Mais plus que la multiplication des enseignes, c’est la qualité du mix qui fait la différence. «Il faut faire attention à ne pas surpondérer certains types d’offres, dans l’habillement, par exemple. Voilà pourquoi nous devons parfois refuser des marques qui souhaiteraient louer un espace à Balexert et en privilégier d’autres, quitte d’ailleurs à y perdre en revenus locatifs dans l’immédiat. Notre succès à long terme dépend de ce type d’arbitrage pas toujours facile à expliquer.» Surtout, Balexert n’est pas exclusivement axé sur le shopping. «C’est une ville dans la ville», aime répéter Ivan Haralambof. On y va pour se divertir: le centre a accueilli le premier multiplex de Suisse au début des années 2000 et compte aujourd’hui 13 salles de cinéma. Et 16 pistes de bowling.

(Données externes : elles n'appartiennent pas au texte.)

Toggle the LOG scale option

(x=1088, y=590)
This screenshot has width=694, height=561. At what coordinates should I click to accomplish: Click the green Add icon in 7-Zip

On y trouve aussi une large palette de services: des banques, bien sûr, mais aussi un centre médical, une clinique dentaire… et, dès février prochain, un cabinet spécialisé dans le traitement du vertige. Et c’est compter sans les restaurants, les cafés, au nombre d’une vingtaine, avec l’arrivée prochaine des chaînes Le Pain Quotidien et Naruto (Sushi Zen). «Lorsque vous voulez créer un lieu de vie attractif et accueillant, la diversité en matière de restauration est essentielle. Nous avons d’ailleurs encore des progrès à faire.»

Secteur en pleine transformation

Attentif aux tendances du commerce de détail dans le monde, grand voyageur, Ivan Haralambof souligne combien le secteur est encore appelé à se transformer. Face au tourisme d’achat, il déplore l’interdiction d’ouverture le dimanche et des contrôles quasi inexistants aux frontières. «Les Accords de Schengen portent sur la libre circulation des personnes, pas sur celle des marchandises.» Le commerce en ligne est un mouvement de fond avec lequel il faut compter et qui entraîne une érosion des ventes. Mais le stationnaire conserve de nombreux atouts comme ceux évoqués plus haut. Egalement incontournables lors d’une rénovation comme celle de Balexert, la mise en conformité des infrastructures aux nouvelles normes énergétiques, l’exploitation des toits pour y installer des panneaux solaires et une organisation de la mobilité qui permet de faire valoir, vis-à-vis de l’e-commerce, d’indubitables avantages en termes d’émissions de CO2 et de durabilité.

Parce que Balexert est bien plus qu’un centre commercial, Ivan Haralambof ne cesse de souligner la responsabilité sociale de cette institution si profondément ancrée dans la vie de bon nombre d’habitants de l’agglomération genevoise. «Se promener pour exister», voilà l’une de ses phrases fétiches. «A l’origine, les malls à l’américaine avaient pour vocation de concentrer un maximum de possibilités de shopping en un seul lieu. Nous devons désormais, plus que par le passé, offrir une véritable expérience. Elle passe par la qualité de l’offre, mais aussi par des animations et des événements, dans le cadre d’une architecture séduisante avec 30 à 40% de la surface disponible réservée à des activités non directement mercantiles. Si l’on veut que les gens prennent le temps de fréquenter les centres commerciaux pour y faire leurs achats, il faut qu’ils s’y sentent bien.»